Meat can be the cause of kidney cancer. Whether meat can also increase your risk of cancer depends on at least three factors: how much meat you eat, how you prepare the meat, and what your genetic makeup is like.
Cancer: The cause can be meat consumption
Cancer, the journal of the American Cancer Society, published a study showing that a meat-rich diet can easily be the cause of kidney cancer.
A certain carbohydrate found only in meat is also considered a possible cause of liver cancer in particular, as we explained here.
Even lung, esophagus, and pancreas tumors appear more frequently when a lot of meat is eaten.
However, it is not only the meat itself that is carcinogenic, but also those substances that only develop in the meat during preparation, the so-called heterocyclic aromatic amines (HCA, HAA, or HA for short).
Of course, the individual must also have a corresponding genetic predisposition for kidney or bladder cancer so that harmful substances can cause it. If is there another genetic weakness, e.g.
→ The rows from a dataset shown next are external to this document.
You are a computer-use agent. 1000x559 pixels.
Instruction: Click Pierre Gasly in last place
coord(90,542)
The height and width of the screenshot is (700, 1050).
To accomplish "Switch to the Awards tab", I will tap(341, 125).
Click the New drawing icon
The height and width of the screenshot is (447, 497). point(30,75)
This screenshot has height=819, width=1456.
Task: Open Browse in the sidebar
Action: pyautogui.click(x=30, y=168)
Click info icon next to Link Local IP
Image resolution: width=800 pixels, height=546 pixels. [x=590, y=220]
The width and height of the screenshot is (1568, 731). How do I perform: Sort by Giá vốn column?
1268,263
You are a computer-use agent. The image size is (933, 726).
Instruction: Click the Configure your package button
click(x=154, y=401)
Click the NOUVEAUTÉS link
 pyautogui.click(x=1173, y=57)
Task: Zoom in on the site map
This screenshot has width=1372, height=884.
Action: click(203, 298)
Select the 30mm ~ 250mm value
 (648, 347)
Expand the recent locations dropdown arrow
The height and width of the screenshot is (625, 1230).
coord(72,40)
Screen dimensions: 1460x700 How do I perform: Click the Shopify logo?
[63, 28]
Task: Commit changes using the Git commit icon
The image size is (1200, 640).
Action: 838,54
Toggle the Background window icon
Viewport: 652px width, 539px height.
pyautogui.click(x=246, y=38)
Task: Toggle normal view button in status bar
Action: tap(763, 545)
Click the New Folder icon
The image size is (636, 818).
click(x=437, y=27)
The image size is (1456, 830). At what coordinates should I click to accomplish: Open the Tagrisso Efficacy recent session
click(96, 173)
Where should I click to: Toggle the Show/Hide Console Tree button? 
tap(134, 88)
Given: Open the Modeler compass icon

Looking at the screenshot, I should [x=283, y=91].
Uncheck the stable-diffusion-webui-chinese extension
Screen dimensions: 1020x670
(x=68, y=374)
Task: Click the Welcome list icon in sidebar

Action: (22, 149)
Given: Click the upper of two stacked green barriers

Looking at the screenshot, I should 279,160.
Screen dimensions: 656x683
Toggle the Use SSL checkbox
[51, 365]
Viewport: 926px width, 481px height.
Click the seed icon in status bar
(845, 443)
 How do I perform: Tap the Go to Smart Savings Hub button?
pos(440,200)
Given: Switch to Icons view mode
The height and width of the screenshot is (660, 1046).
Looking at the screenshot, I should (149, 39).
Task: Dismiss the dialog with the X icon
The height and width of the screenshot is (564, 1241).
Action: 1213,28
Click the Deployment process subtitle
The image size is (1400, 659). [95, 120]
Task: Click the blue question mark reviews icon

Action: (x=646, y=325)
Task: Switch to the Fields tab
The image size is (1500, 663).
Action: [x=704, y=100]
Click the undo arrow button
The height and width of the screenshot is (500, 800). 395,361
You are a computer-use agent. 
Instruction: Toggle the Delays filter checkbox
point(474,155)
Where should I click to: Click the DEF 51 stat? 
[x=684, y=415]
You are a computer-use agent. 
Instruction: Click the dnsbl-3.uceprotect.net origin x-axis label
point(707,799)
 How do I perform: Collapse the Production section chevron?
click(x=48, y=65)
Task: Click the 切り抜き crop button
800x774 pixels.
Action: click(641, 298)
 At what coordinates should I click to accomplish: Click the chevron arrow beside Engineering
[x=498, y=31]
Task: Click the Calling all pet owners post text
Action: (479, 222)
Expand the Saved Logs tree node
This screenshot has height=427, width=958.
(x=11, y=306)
B. in the intestine, then the factors mentioned could dramatically increase the risk of colon cancer.
And that was exactly the goal of the researchers involved: They wanted to show how nutrition, together with the existing hereditary factors, can influence the risk of cancer.
Possible cause of kidney cancer: The typical Western diet
Renal cell carcinoma (RCC) is the most common form of kidney cancer in adults. The number of people affected is currently increasing continuously in the USA and other industrialized nations. Researchers suspect that it is the western lifestyle that could be an important cause here, e.g. B. the typical diet of lots of meat, isolated carbohydrates (sugar, starch, white flour), and many processed foods.
The research team around Dr. Xifeng Wu, from the University of Texas MD Anderson Cancer Center in Houston, studied the diet and genetic risk factors of 659 patients recently diagnosed with kidney cancer and 699 healthy controls.
Grilled and roasted meat especially harmful
The scientists found that the kidney cancer patients ate much more red meat and also poultry meat than the cancer-free control group. Cancer patients also consumed more carcinogenic substances, which are produced when meat is prepared at high temperatures (when roasting) or over an open fire (when grilling). These include, in particular, the heterocyclic aromatic amines (HCA).
dr Wu explained:
“Our study provides further evidence that meat – whether red or white – along with the amines PhlP (2-amino-1-methyl-6-phenyl-imidazole(4,5-b)pyridine) and MelQx (2- amino-3,8-dimethylimidazo(4,5-f)quinoxaline) plays an important role in the development of kidney cancer.”
Less meat means: one less cause of cancer
The amines mentioned (HCA) are well-known carcinogens (cancer-causing substances) of the colon and rectum. It has therefore been known for a long time that roasted and grilled meat can be a cause of colon cancer. The present study now extends the risk of cancer to the kidneys.
Although the study only included a limited number of patients, the researchers believe that reducing the consumption of grilled or otherwise cooked meat could drastically reduce the risk of cancer.